At the peak of the operation, nine firefighting appliances were mobilised along with a helicopter to water bomb the affected area. As of Wednesday, 31 May, four appliances and specialist resources remain at the scene.

With safety as a primary concern, the public is requested to avoid dog-walking near helicopter operations, and to keep their windows and doors closed. The firefighters further appeal to the public to exercise caution when outdoors during the extended wildfire warning period. Adherence to the countryside code is strongly encouraged.

The risk of wildfire

SFRS Group Commander Niall MacLennan emphasised the severe threat posed by such wildfires: “As the warm and dry weather continues, so too does the risk of wildfire. The ongoing incident at Cannich shows just how large these fires can become.”

MacLennan further elaborated on the wildfire’s potential origins: “A mixture of seasonal weather conditions combined with very dry and dead vegetation means there is a heightened risk of fires, which can be started by the careless disposal of cigarettes as well as barbecues or campfires left unattended.”

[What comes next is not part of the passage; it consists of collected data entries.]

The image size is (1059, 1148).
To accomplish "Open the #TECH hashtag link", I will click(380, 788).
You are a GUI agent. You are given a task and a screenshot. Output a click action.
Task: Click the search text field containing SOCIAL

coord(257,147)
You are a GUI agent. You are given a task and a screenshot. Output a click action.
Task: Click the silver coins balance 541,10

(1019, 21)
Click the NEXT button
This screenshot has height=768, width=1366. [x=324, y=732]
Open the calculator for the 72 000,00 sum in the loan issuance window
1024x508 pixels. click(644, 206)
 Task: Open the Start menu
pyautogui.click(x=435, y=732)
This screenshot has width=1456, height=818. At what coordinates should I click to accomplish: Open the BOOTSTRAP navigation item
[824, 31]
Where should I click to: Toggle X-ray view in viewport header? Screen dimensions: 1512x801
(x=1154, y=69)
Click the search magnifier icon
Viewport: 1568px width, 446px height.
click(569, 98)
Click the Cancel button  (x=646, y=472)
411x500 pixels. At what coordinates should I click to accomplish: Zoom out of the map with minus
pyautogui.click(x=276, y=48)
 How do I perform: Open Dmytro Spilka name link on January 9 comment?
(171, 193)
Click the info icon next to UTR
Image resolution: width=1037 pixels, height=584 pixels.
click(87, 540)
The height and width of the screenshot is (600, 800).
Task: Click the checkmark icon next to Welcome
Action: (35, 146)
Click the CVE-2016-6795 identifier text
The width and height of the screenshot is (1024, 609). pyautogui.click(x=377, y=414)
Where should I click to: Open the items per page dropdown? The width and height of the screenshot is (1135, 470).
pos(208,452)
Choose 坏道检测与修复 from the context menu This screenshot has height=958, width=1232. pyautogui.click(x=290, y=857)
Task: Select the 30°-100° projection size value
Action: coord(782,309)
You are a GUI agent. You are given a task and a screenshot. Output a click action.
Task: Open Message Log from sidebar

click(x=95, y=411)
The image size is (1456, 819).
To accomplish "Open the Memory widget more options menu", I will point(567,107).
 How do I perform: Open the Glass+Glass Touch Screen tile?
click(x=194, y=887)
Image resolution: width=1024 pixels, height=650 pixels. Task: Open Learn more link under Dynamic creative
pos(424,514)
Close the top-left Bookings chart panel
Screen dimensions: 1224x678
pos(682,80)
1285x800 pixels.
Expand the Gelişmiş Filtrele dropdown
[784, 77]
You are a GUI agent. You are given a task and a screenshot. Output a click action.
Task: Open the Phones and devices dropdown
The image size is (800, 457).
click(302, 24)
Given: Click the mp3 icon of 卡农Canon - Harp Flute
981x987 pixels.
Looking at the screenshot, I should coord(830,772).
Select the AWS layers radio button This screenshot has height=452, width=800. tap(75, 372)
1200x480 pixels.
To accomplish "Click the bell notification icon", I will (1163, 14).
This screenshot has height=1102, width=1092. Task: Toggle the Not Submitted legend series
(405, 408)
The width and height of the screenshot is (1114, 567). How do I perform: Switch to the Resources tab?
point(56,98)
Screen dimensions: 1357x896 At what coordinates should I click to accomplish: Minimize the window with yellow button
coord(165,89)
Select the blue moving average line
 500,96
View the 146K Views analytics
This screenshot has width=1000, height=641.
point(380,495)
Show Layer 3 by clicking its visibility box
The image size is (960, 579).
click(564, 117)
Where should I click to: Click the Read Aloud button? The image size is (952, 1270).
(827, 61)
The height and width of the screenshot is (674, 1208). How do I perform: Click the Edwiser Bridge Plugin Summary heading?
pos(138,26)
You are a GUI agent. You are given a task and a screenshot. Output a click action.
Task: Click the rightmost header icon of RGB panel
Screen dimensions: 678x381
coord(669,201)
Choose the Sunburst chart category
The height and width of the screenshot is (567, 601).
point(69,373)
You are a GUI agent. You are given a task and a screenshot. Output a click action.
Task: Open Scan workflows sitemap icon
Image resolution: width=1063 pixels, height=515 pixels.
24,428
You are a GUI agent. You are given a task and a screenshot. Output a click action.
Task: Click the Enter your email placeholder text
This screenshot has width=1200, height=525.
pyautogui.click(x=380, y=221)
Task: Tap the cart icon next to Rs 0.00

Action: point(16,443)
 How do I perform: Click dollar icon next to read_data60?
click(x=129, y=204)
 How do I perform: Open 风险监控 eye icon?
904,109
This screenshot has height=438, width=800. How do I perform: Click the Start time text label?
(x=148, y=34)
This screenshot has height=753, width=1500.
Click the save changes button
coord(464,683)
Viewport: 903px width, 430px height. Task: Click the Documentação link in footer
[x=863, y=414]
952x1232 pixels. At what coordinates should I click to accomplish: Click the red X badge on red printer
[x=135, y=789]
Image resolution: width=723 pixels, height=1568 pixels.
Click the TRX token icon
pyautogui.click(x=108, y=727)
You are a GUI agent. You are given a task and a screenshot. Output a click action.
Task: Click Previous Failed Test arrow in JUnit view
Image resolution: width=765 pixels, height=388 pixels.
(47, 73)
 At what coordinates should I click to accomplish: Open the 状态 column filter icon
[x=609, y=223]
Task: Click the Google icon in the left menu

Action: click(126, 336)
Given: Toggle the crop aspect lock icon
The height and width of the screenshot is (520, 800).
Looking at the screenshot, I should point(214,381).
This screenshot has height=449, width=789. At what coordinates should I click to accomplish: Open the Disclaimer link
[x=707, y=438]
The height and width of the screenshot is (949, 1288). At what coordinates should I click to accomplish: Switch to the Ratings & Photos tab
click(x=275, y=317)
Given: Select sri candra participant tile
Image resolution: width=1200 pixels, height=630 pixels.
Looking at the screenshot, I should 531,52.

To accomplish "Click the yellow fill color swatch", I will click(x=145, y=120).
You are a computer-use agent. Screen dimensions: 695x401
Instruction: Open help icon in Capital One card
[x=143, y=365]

Highlighting the impact of these incidents on the local communities, MacLennan added: “Many of our rural and remote communities are hugely impacted by these incidents, which can cause significant environmental and economic damage.”

In terms of the ongoing firefighting efforts at Cannich, MacLennan concluded: “Cannich has been a challenging incident and our crews are working tirelessly to tackle the fire and stop further spread. Extinguishing a fire on this scale requires a large amount of resources, including the use of helicopters to bolster our response. We will remain on scene until we make the area safe.”